To monitor doxy-PEP uptake at sentinel sites, we tracked the quarterly number of new patients initiating doxy-PEP from three high-volume SF sexual health clinics. To assess the ecological association between doxy-PEP program implementation and citywide STI incidence, we conducted interrupted time series analyses on monthly reported SF cases of chlamydia (CT), gonorrhea (GC), and early syphilis (ES), among MSM/TGW before (7/1/21–10/31/22) and after (11/1/22–11/30/23) release of doxy-PEP guidance, and used autoregressive integrated moving average (ARIMA) models to forecast expected post-period monthly case counts in the absence of doxy-PEP. Observed case counts were based on citywide surveillance data.
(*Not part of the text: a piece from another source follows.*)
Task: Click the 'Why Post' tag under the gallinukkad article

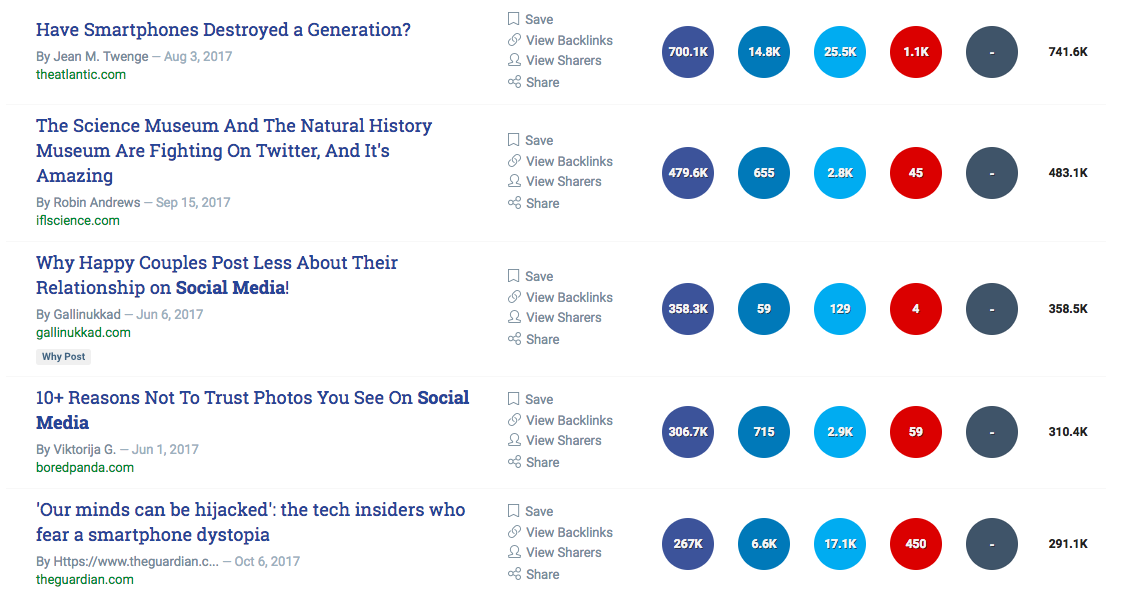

Analyses were repeated for monthly CT case counts among cis women for comparison.


From 11/1/22 to 9/30/23, 3,288 MSM/TGW initiated doxy-PEP at the three sentinel clinics. Citywide, the number of monthly reported CT (-6.7%/month, p<0.0001) and ES (-3.12%/month, p<0.0001) cases among MSM/TGW decreased significantly after the release of doxy-PEP guidelines compared to model forecasts (Figure). By the end of the 13-month post-period, CT and ES cases decreased 51% (95% CI: 39%-60%) and 50% (95% CI: 38%-59%), respectively, compared to expected counts in November 2023. No significant change in GC cases was seen (p=0.087). Among cis women, the number of monthly reported CT cases in the post-period increased significantly (2.43%/month, p<0.01).
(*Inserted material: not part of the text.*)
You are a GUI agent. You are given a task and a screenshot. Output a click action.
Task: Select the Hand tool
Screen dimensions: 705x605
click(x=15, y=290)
Release of SF doxy-PEP guidelines and early implementation at high volume clinics were associated with a substantial sustained decrease in reported SF cases of CT and ES, but not GC, among MSM/TGW over a 13-month period. Other factors, including changes in screening and sexual practices (e.g., in response to mpox), may have contributed to observed trends. Future analyses are planned with extended post-period data to determine whether observed trends continue to align with citywide doxy-PEP uptake and to assess for demographic disparities in doxy-PEP uptake and STI incidence.